PGRI dari Awal Menolak Di bagian lain, Ketua Persatuan Guru Republik Indonesia (PGRI) Riau Drs H Isjoni Msi Phd mengatakan, sejak dari awal PGRI menolak UN sebagai satu-satunya penetuan kelulusan siswa. Ini karena UN dianggap lebih banyak memberikan efek negatif.

Pertama, segi akademik domain untuk hasil UN, adalah domain kognitif. Artinya, lebih kepada pengetahuan. Dua domain diabaikan, yakni domain afektif (perubahan perilaku) dan psikomotor.

Padahal, lanjutnya, untuk keberhasilan suatu proses pendidikan dan pengajaran setiap anak harus memiliki tiga domain tersebut.

Yang kedua, lanjut Isjoni, keberhasilan prestasi anak selama ini unggul, tiba-tiba pada saat pelaksanan UN sakit atau shock, bahkan banyak yang juara kelas malah gagal saat UN. Karena UN dilaksanakan tiga hari.
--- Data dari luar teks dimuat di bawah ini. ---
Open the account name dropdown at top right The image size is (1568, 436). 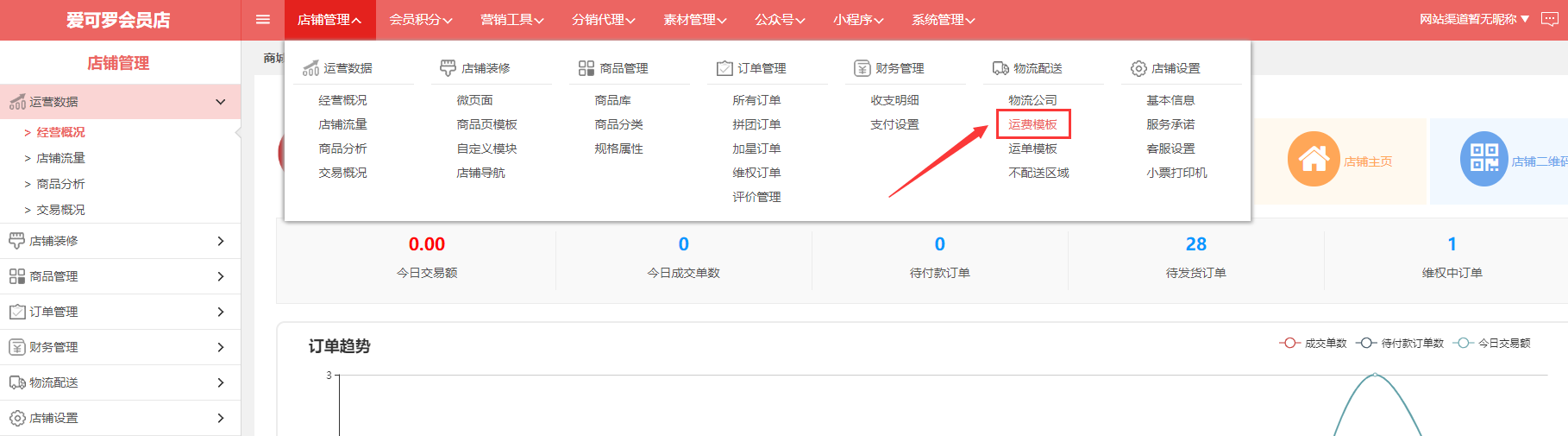[1474, 19]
Ketiga, kredibilitas sekolah luntur karena anak-anak yang tidak belajar yang selama in nilainya kurang, tiba-tiba dengan UN berhasil. Mereka akan mengatakan untuk apa belajar kan akhirnya lulus. Banyak dampak negatif lainnya. “Ini dari kaca mata PGRI,” ujar Isjoni.

Isjoni juga menjelaskan, PGRI juga setuju UN dilaksanakan, tapi hanya untuk pemetaan pendidikan atau untuk menentukan klasifikasi kredibilitas sekolah. “Kalau untuk penentuan perlu dikaji ulang. Soal banyak kecurangan itu di luar kosep kita. Tapi UN banyak menimbulkan kesan negatif untuk keberhasilan. Oleh karena itu, ketentun kelulusan diberikan kepada sekolah atau guru. Karena guru banyak mengetahui kondisi anak didiknya di sekolah,’’ ujarnya.

Apalagi, lanjut Isjoni, UU sudah jelas menyebutkan penentuan keberhasilan oleh sekolah dan guru merupakan implementasi UU pendidikan dan desentralisasi pendidikan untuk mewujudkan otonomi sekolah.

“Atau yang biasa sebut school base management atau manajemen berbasis sekolah,’’ ujarnya. Menyikapi keputusan MA ini, anggota Badan Standarisasi Nasional Pendidikan (BSNP) Mungin Eddy Wibowo mengatakan, kebijakan pemerintah meneruskan UN lantaran berpijak pada PP 19/2005 tentang Standarisasi Nasional Pendidikan (SNP). (Sumber: Riau Pos.com).